If you want a concrete image to describe satisfaction, it was this room.

Dallas Academy defeated Johnson County, 34-33, on Thursday, the school’s first victory in eight years.

The girls laughed freely, the way one would laugh at graduations or weddings, because they could now forget the past. They could forget about the losing streak and last season’s infamous 100-0 loss.

“We had just been waiting to win one game,” senior Teodora Palacios said. “We broke it.”

Given the team’s record, nobody saw this coming, particularly after the first quarter.

Dallas Academy trailed, 9-0. Then the Bulldogs caught fire.

They pulled within seven in the second quarter, and then Lauren Oelke made a half-court shot at the halftime buzzer.

“When I made the half-court shot,” she said, “I lit up.”

Oelke, new to the team this year, scored 31 points, more than double her career high. She made a free throw with under a minute left to give her team its 34-33 lead. From there, they waited for what seemed like an eternity.

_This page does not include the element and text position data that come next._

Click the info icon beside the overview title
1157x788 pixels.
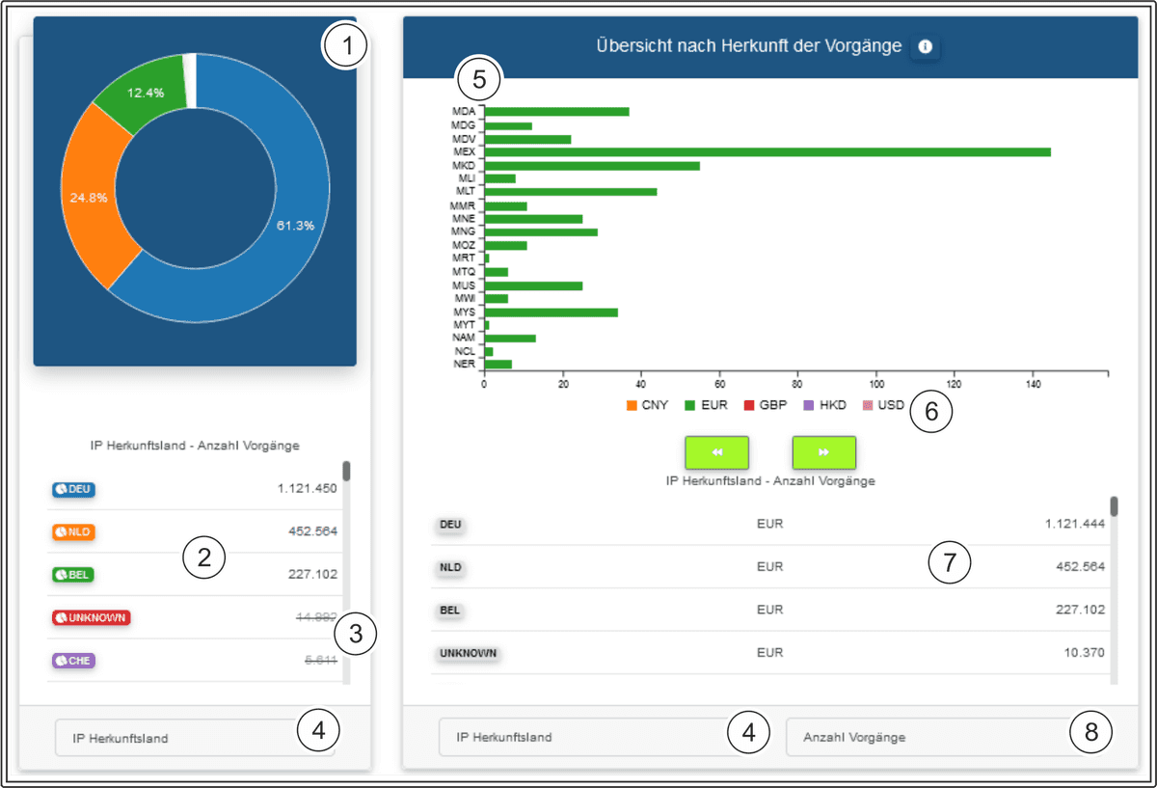(x=925, y=46)
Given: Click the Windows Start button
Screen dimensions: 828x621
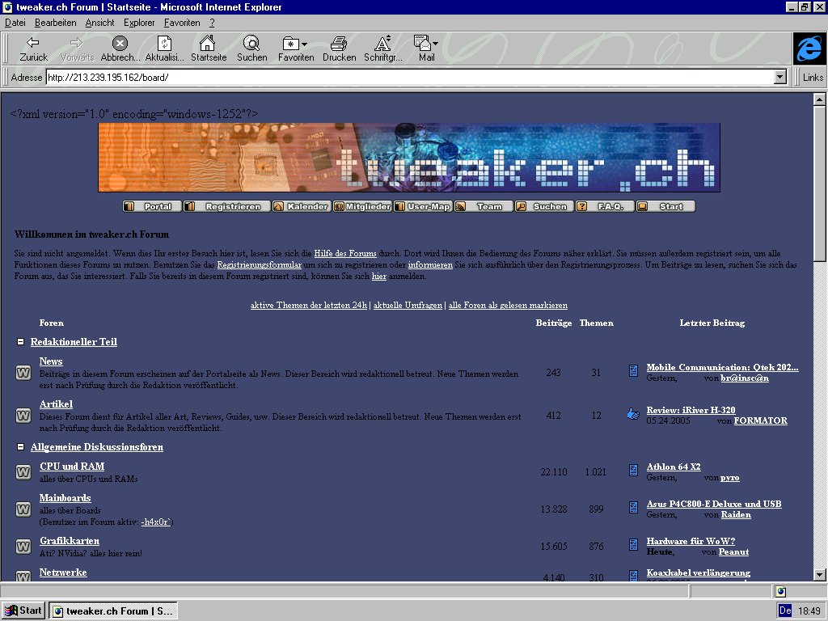Looking at the screenshot, I should pyautogui.click(x=23, y=610).
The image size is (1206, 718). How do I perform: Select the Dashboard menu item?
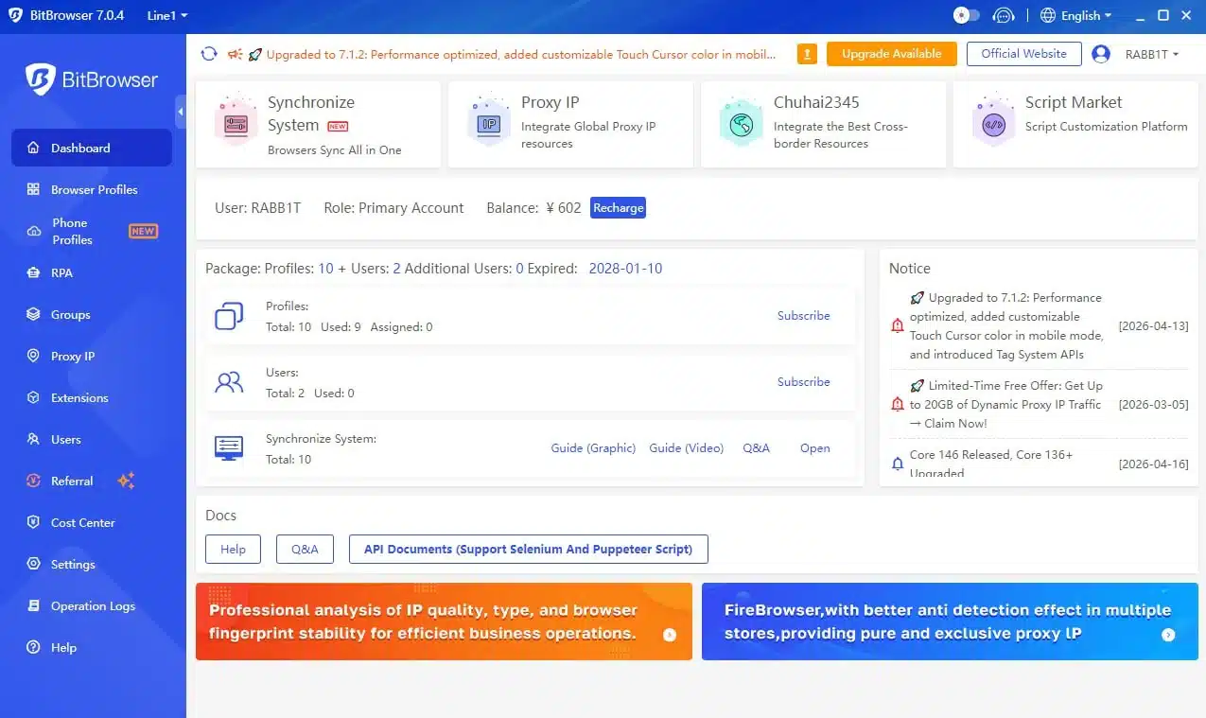pos(80,148)
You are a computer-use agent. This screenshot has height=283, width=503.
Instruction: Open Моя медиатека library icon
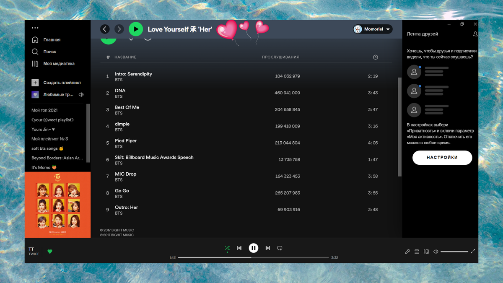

Senior Jackie Alas held coach Deanna Civello’s hand on the bench. On the court, the five girls made a stop and then dribbled and passed until the clock ran out.

“That was the best minute they ever played,” Civello said.

When time did expire, Civello said she had never seen her players’ eyes that wide. And of course, the girls screamed. They screamed, expressing an achievement they hadn’t experienced in high school.

“Everybody there watching us,” Alas said, “was like ‘why are they screaming? They won by one point.’ But they don’t understand. We haven’t won in five years.”

As soon as Alas finished her thought, they all reminded her that it had been eight years, and the room erupted with deep laughter again.